7. Debugging

Note that the usefulness and accuracy of the information within any debugger depends on your compilation options. If you have optimisation switched on then you may find that the line numbers listed in the debugging information do not correspond with the statements in your source code file. For debugging code we always recommend that you compile with optimisation switched off and the -g flag enabled to provide the most accurate information.

7.1 Available Debuggers

The Cray XE system comes with a number of tools to aid in debugging your program. HECToR has Cray ATP, Totalview, DDT and lgdb installed.

7.2 Totalview

Cray XE Totalview provides source-level debugging of Fortran, C, and C++ code compiled by the Cray, PGI and GNU compilers. The debugging tool provide both a command line interface and a Motif-based GUI. It supports MPI message queue display and watchpoints.

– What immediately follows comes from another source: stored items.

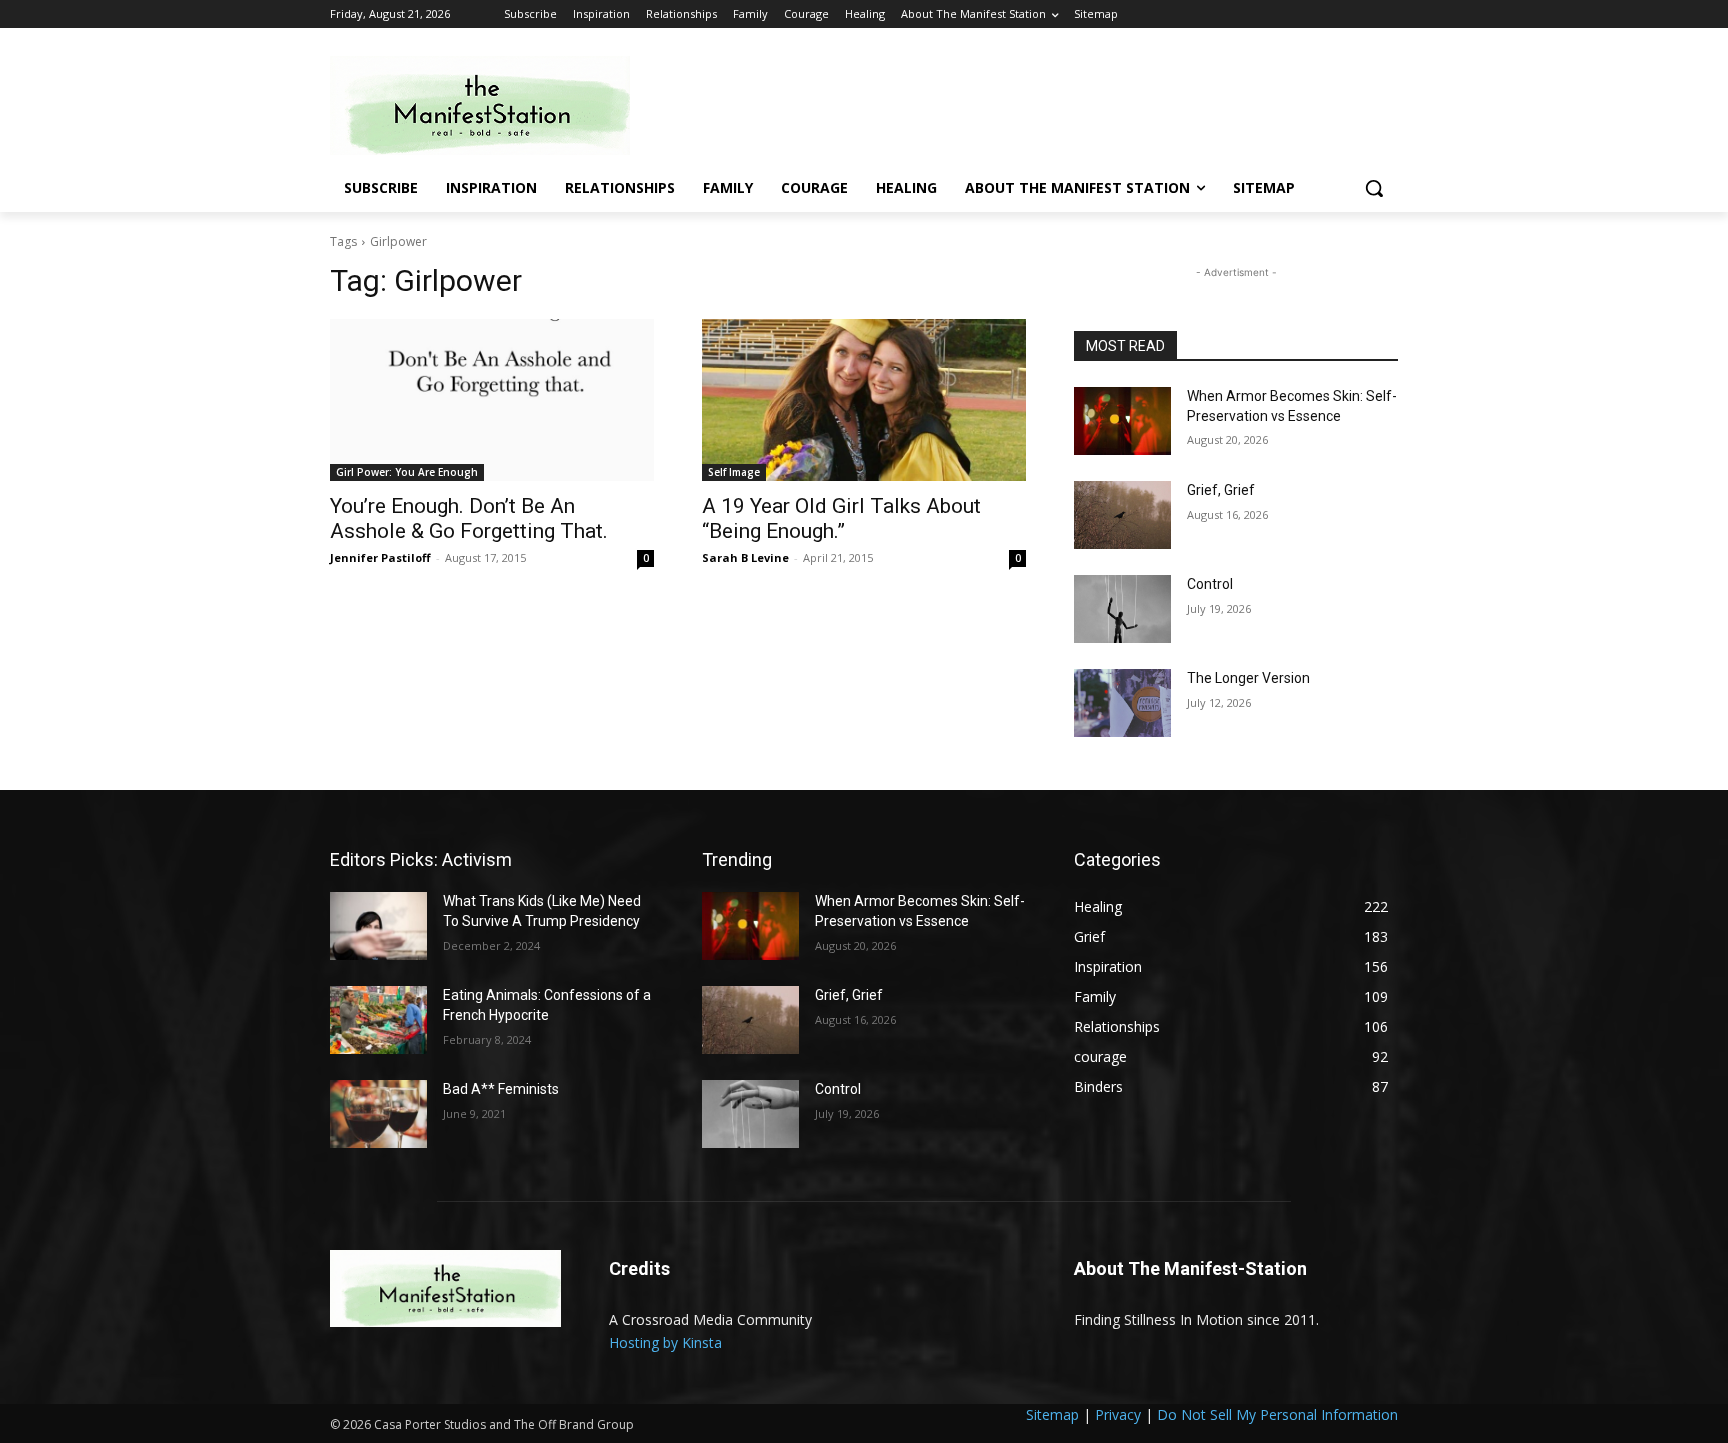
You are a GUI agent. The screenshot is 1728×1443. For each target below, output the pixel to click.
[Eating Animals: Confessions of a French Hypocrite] (378, 1020)
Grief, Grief (1221, 490)
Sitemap (1052, 1414)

7.2.1 Example, Debugging an MPI application

The following example shows how to invoke Totalview to debug an MPI code.

  • Start an X-server on your local machine (if you need to).
  • Login to system using ssh -Y to enable X-windows forwarding.
  • Compile your code with -g option. Your code and executable must be in the "work" directory
  • Submit the Totalview job to the batch system and leave the terminal you submitted the job from open. Below is an example Totalview job submission script.
#!/bin/sh
#PBS -A your_budget_account
#PBS -l walltime=00:05:00
#PBS -v DISPLAY
#PBS -l mppwidth=64
#PBS -l mppnppn=32

# Make sure any symbolic links are resolved to absolute path
export PBS_O_WORKDIR=$(readlink -f $PBS_O_WORKDIR)

cd $PBS_O_WORKDIR

totalview aprun -a -b -a xt -n 64 -N 32 /work/.../myprog.x 
  • When the job starts, the following dialogue will be displayed - click 'OK':

./images/totalview_ss1.png

  • An empty Totalview debugging will be displayed - click 'Go' to start the program:

./images/totalview_ss2.png

  • The following dialogue will be displayed - click 'Yes' to begin debugging

./images/totalview_ss3.png

  • The Totalview debugging window will be displayed with your source code in the middle window. The top-right frame shows the current call tree and the top-left frame shows the current values of defined variables.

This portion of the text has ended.